Bunun üzerine İş - Kur ‘a giderek başvurduk. 24 Ağustos itibarı ile böyle bir başvuru olmuş. Ayda 400 TL devletten para alacağız diye sevindik. (Tabii ki bu geriye dönük alacaklarımızın peşini bıraktığımız anlamına gelmiyor.) Başvurduktan sonra 9 Eylül günü tekrar İş - Kur'a gittiğimizde bir şokla karşılaştık. Patron 24 Ocak tarihi itibarı ile verdiği dilekçeyi geri çekmiş. Bize öyle bir oyun oynanmış ki, ne İş - Kur'dan, ne de patrondan para alabiliyoruz. İş - Kur'da resmi olarak işyeri açık görünüyor, fakat gerçekte kapalı. Bize çifte oyun oynanıyor."

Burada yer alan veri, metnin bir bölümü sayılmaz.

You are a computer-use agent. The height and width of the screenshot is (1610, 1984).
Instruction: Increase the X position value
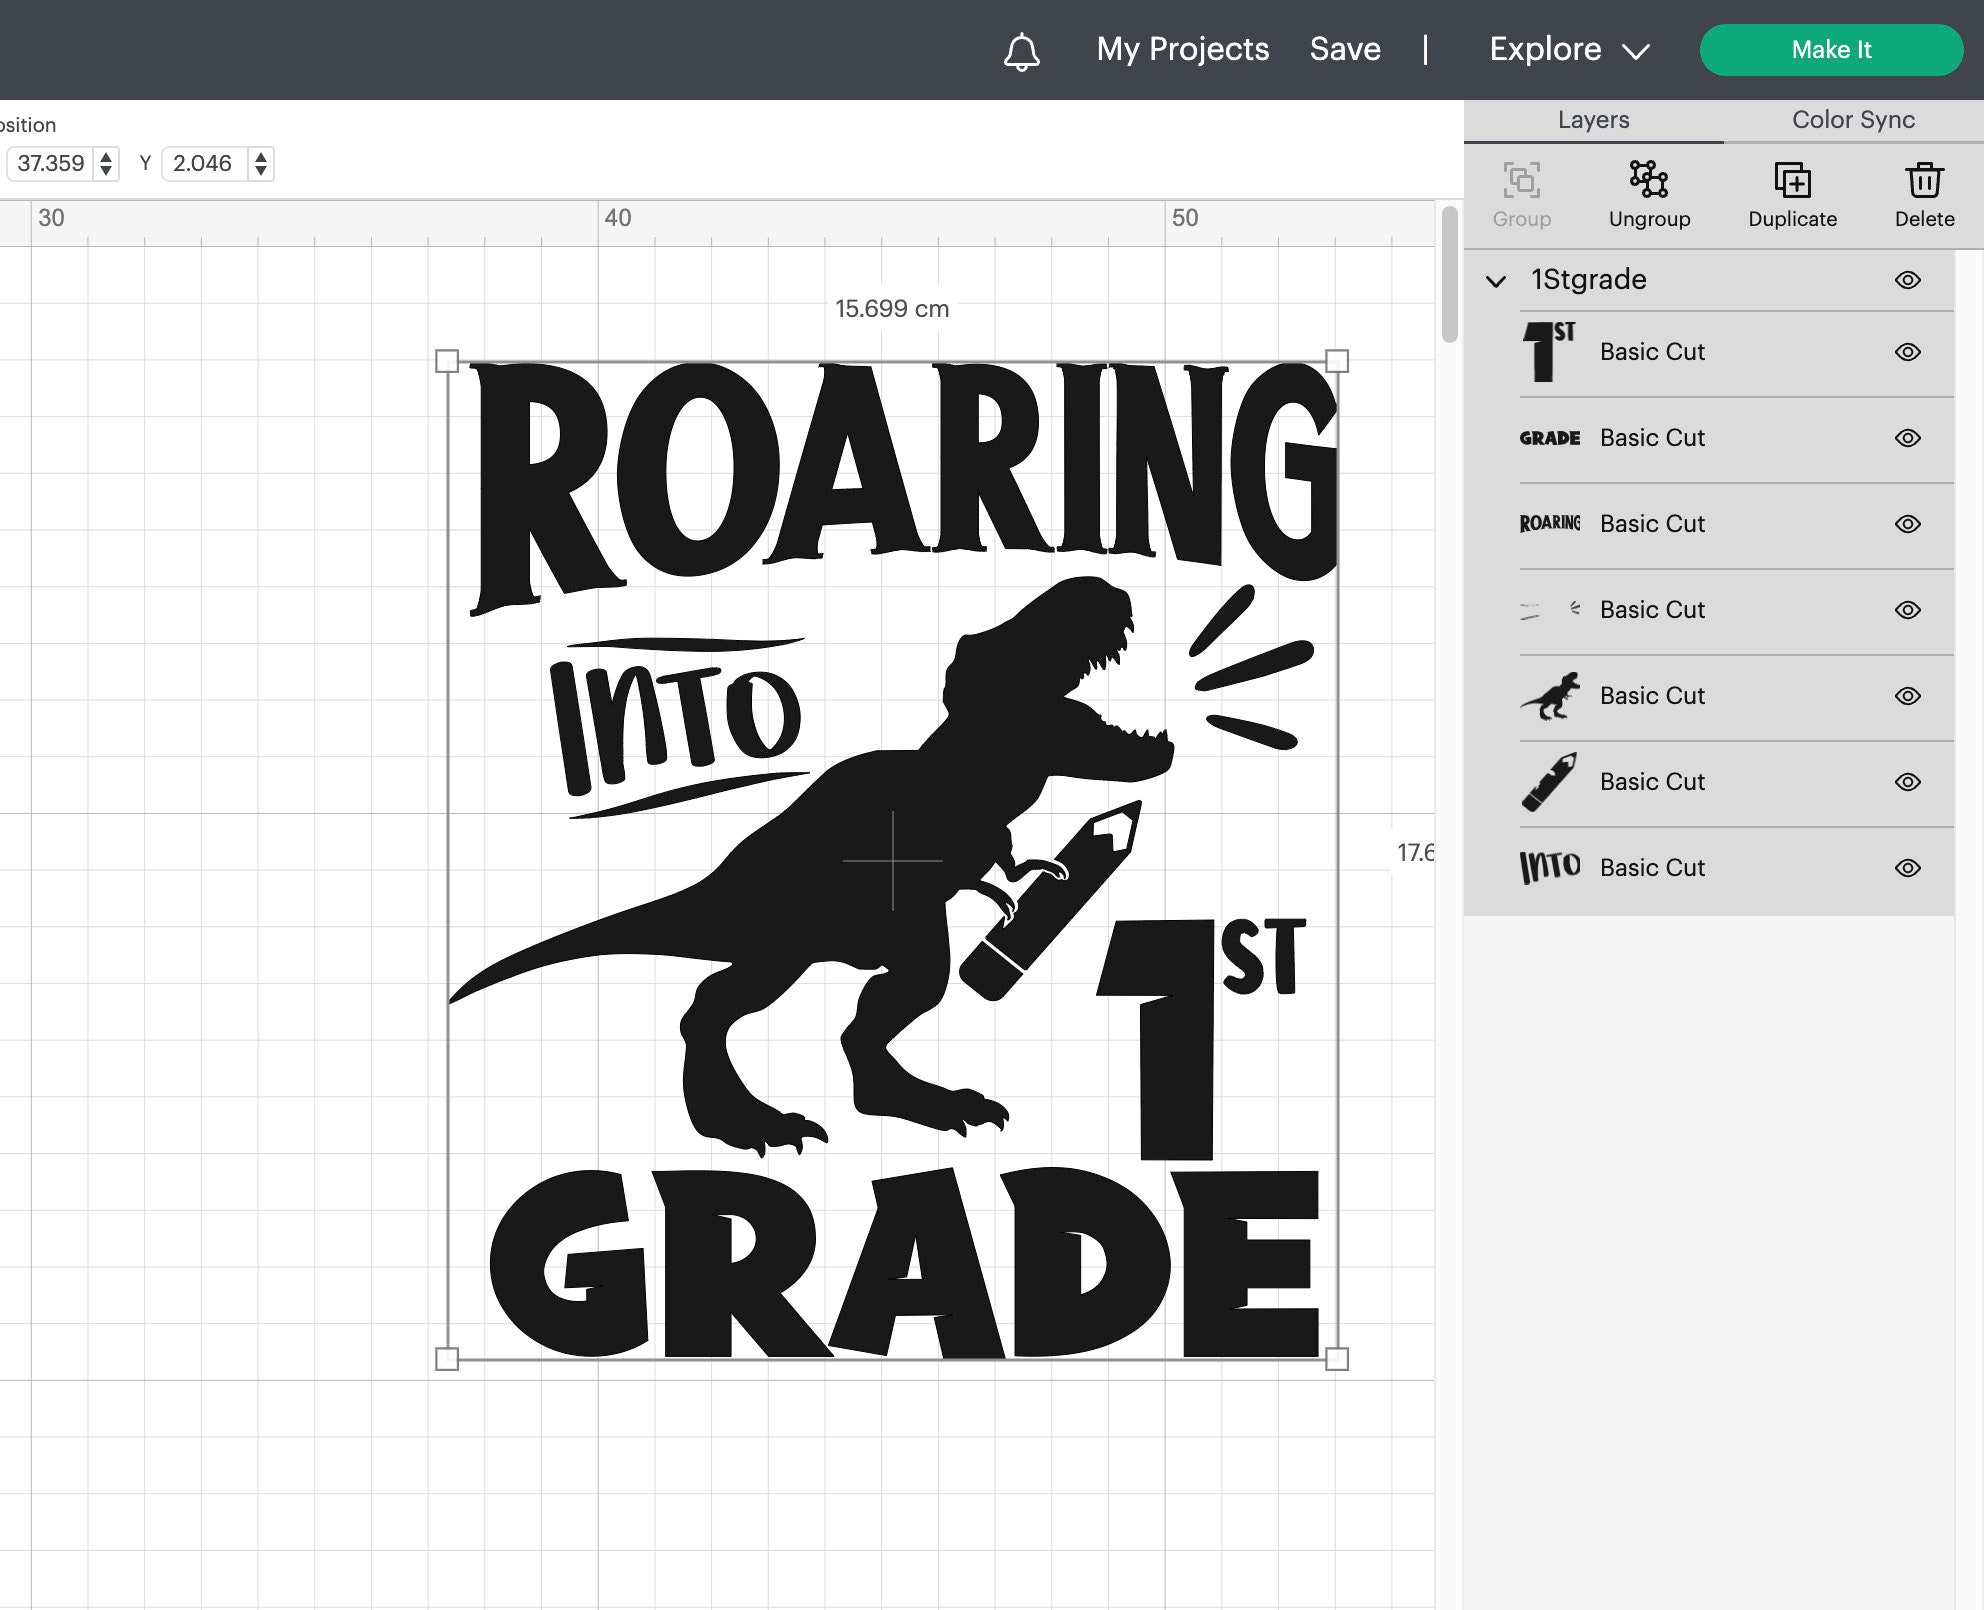coord(104,156)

Eleks işçileri tüm zorluklara ve patronun "Serbest Sömürü Bölgesi" nin tüm avantajlarını kullanmasına rağmen mücadelelerine kararlılıkla devam ediyorlar. Mücadele içerisinde sınıf dayanışmasının önemini daha iyi anladıklarını söyleyen işçiler sınıf kardeşlerinden dayanışma bekliyorlar.